---- Selected text

More than music: How composing song helped mother overcome OCD

DENVER - We all know the power of music. But for one woman, it moved her through her frightening struggle with mental illness, and now she's using it to help others do the same.

Alluring, yet apprehensive. Those words not only describe the melodies of one piece of music but the life of the woman who wrote it. Loretta Notareschi composed a piece of music for a string quartet to help her get past some of her scariest moments with post partum obsessive-compulsive disorder.

"What OCD really is is a disease about fear," Notareschi explains. "And you have these terrible fears."

A few years ago, Notareschi gave birth to her daughter. "I was in love immediately with Ruby my baby," Notareschi says. "She was wonderful."

But with those feelings of joy came thoughts of another kind.

"The thought that came into my head was, 'What if I were to throw Ruby down the spiral staircase in our home?'" Notareschi remembers.

The frightening thoughts of hurting her daughter kept coming.

"There was a rope in the house I imagined her being strangled," Notareschi says. "I saw a knife I thought she would be stabbed. It was like everything in the house was this terrifying danger and weapon. It's like living in a horror movie."

--------
---- Dataset excerpts

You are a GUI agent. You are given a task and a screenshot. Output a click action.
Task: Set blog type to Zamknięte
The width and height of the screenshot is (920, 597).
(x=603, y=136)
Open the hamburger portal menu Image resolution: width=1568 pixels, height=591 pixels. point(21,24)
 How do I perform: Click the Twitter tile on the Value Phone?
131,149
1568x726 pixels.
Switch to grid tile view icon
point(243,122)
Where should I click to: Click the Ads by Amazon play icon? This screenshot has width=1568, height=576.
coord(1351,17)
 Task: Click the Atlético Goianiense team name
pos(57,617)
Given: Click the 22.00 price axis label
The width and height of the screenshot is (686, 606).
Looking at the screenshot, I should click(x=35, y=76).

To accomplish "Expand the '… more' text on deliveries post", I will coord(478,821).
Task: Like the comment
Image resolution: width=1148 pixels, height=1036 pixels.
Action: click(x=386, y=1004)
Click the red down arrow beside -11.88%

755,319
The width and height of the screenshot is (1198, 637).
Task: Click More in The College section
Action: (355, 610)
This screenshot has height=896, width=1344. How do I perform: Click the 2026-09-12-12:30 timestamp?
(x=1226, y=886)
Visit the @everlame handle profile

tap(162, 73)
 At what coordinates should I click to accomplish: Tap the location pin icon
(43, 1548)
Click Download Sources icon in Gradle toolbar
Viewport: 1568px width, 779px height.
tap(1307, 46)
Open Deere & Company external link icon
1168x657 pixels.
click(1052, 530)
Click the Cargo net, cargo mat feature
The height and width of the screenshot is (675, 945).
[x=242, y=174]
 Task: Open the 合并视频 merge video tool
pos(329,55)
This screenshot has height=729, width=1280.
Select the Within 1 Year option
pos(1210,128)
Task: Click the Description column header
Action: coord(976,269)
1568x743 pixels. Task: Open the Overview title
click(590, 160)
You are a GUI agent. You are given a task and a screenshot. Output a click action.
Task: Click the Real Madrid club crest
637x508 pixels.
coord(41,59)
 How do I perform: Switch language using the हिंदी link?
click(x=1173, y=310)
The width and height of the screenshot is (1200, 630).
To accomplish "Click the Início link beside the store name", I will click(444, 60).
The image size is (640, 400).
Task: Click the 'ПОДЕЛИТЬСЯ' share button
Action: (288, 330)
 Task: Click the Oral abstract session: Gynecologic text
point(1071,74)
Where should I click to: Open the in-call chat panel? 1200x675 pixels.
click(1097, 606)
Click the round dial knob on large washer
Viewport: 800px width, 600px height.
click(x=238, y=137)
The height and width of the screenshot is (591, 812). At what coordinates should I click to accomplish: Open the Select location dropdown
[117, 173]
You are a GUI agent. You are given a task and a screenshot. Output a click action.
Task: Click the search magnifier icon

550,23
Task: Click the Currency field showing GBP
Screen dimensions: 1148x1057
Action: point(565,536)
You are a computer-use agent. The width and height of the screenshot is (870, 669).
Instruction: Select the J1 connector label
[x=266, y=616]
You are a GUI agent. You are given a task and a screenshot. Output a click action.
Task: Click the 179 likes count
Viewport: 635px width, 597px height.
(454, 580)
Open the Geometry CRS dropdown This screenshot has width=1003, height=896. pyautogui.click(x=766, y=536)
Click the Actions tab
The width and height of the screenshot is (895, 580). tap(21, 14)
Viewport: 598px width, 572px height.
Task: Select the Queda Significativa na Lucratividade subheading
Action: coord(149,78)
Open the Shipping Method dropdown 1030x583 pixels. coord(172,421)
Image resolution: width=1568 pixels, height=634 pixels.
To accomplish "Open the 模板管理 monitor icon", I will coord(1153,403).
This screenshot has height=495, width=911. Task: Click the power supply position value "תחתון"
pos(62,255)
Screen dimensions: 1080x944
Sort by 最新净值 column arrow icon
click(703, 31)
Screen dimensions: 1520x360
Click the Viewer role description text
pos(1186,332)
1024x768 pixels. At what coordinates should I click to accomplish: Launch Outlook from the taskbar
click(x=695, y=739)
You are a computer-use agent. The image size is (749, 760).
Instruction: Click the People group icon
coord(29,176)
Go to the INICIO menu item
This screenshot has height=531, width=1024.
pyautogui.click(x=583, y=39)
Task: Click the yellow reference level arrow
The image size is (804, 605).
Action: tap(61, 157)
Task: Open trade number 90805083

--------

## Exercises to complete
(a) In the article about composing music and postpartum OCD, why did Loretta Notareschi write the piece for string quartet? Answer in one to three sentences.
(b) Continue the article about Loretta Notareschi and postpartum OCD from where it stops.

## Answers to each task
(a) She wrote it to help herself get past some of her scariest moments with postpartum obsessive-compulsive disorder.

(b)
With those thoughts came compulsions, that go beyond the symptoms many people associate with OCD.

Notareschi said, "So every time, for example I had a scary thought I made myself repeat the phrase, 'You must think I'm made of candy glass.' I felt like if I could say that somehow that it would neutralize the thought."

Notareschi decided to get help, and through medication and therapy, was able to recover after about a year. She then decided to use her love of music to find closure.  Four movements chronicling her route to restoration, and giving light to others still on the path.

"I want people to feel like they are not alone and that it's not their fault," Notareschi says. "And I want them to be able to realize that there is light at the end of the tunnel."

Happy and hopeful. Words that now describe Notareschi's music and life. And the kind of life she hopes her experience inspires in others.